Karla Jacinto: Woman raped 43,000 times by age of 16 travelling the world to help other sex slaves
Ms Jacinto claims her attackers included uniformed police officers, judges, priests and pastors
A human trafficking victim who claims she was forced to sleep with at least 30 men a day over four years as a teenager has vowed to help other sex slaves.
Karla Jacinto, now 24-years-old, is travelling around the world to help other victims of sexual slavery.
She estimates that she was forced to have sex with 43,200 people by the age of 16.
Originally from Mexico, she was first targeted at the age of 12 by a trafficker who lured her away from her dysfunctional family with gifts and money.
She is currently trying to raise awareness about Mexico’s human trafficking crisis – where it is estimated that 20,000 women are trafficked every year, according to the International Organisation for Migration.

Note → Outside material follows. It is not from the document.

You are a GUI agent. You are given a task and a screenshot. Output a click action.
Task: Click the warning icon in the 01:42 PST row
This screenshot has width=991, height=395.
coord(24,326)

"They would beat me with sticks, they would beat me with cables, they would beat me with chains,” she told CNN.
Karla says she was abused for as long as she can remember and felt rejected by her mother.

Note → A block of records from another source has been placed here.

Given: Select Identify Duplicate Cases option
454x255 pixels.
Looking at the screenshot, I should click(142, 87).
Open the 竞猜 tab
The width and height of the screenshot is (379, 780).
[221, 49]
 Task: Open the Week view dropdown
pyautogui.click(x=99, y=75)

"I came from a dysfunctional family. I was sexually abused and mistreated from the age of 5 by a relative.
"They forced me into prostitution at age 12.
"There were people who would laugh at me because I was crying. I had to close my eyes so I wouldn't see what they were doing to me."
Karla recently met with Pope Francis at the Vatican to discuss the issue of sexual slavery.
She claims that some of her attackers were "uniformed police officers" - as well as judges, priests and pastors.
"I thought they were disgusting," she said.
Karla was rescued in 2008 during an anti-trafficking operation in Mexico City.
She says she has endured a lifetime of horror that will stay with her as long as she lives, but now she wants to help other women who have also suffered at the hands of human traffickers.
Travelling the world giving help and advice to other victims, as well as speaking at public events about her horrific experience, is her way of trying to make a difference.
CNN reports that Karla is now in fact "not just surviving, she's thriving" as a human rights activist speaking out against modern-day slavery.